Market Production

Market production is a term that economists use to define what occurs when an individual offers to do or sell to another individual at a price that is convenient for both parties. The markets are very good at producing things that people are willing to pay for. Besides this, the markets tend to be very efficient if there are a lot of providers of a service or good.

A competitive market is one in which a lot of sales people compete with one another in order to attract clients. In this situation, each vendor has an incentive to sell at the lowest price possible and in this way sell lower then their competitors and this way steal their clients. Since all the companies have this incentive, the prices tend to go down so much that the companies barely obtain any benefit from it.

A competitive market also tends to guarantee the productive efficiency because the best way for the vendors to keep their prices down is to make sure that they use all their resources efficiently and that nothing is wasted. Since the competition is continual, the pressure to be more efficient is constant. The vendors also have a lot of incentive to improve their efficiency and this way sell cheaper than their competitors and steal their clients.

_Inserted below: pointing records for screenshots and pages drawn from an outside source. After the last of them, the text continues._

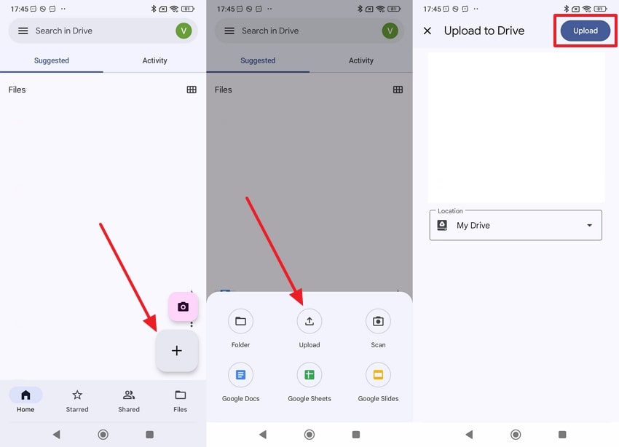Tap the pink camera scan button
Image resolution: width=619 pixels, height=447 pixels.
click(183, 306)
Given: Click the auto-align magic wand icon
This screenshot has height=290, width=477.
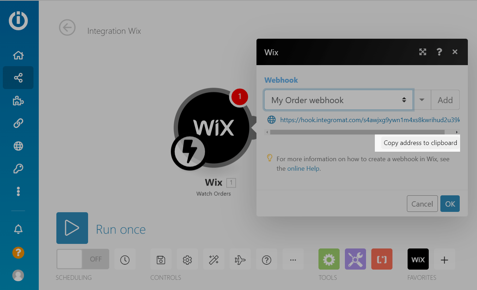Looking at the screenshot, I should 213,260.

The markets also have the benefit of decoding, automatically, what it is that people want. In order to understand why this is a good thing, you will need to keep in mind that we live in a world that has millions of people in it. It would be difficult for one person or only a few people to recollect enough information to decode what it is that each person is interested in buying. A whole lifetime would not be enough to find out what type of clothing each individual wants to wear, not to mention all the other things that people choose to buy on a normal day.

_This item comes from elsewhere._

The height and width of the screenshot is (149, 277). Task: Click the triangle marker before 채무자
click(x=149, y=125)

Since the production and the distribution of the modern economies are not centralized, it is not necessary to know the general vision. In fact, the wonderful thing about the economies of the market is that they are only a collection of millions and thousands of millions of small little individual transactions that are carried out face to face, between buyers and sellers.

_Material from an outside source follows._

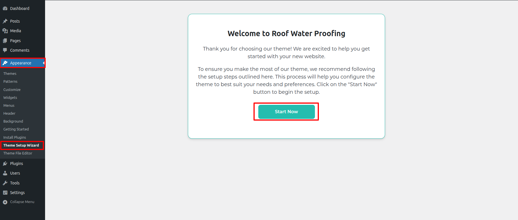Screen dimensions: 518x220
Task: Expand the Appearance menu section
Action: pos(21,63)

For example, a person that sells radios in a close by warehouse is not aware of the total demand of radios in the world, nor does he or she have any idea about the amount of plastic etc, that is needed to produce them or about other products that were not produced because plastic that is needed to make the radios was not used to make those other products. All a vendor would be aware of is that he or she is willing to pay for a radio, and if a buyer is willing to pay for the radio, and if the vendor obtains a gain by selling the radios, he or she will ask the factory to send more radios. The factory at the same time will increase production and will use the resources of production of other things. The transferal of resources will also occur in markets because each resource has a price and the person that is willing to pay for it will obtain the resource.

In fact, the economies of the market are frequently called system price because the prices serve as signals to assign resources. The goods with a high demand have high prices that the goods with a low demand have low prices. Since the objective of businesses is to make money, the prices are followed and more articles of a higher price are produced and less of those of a lower price. In this way, the markets tend to take our limited resources and use them to produce what people want more of, or at least, what people are willing to pay for. And this is done in a completely decentralized way.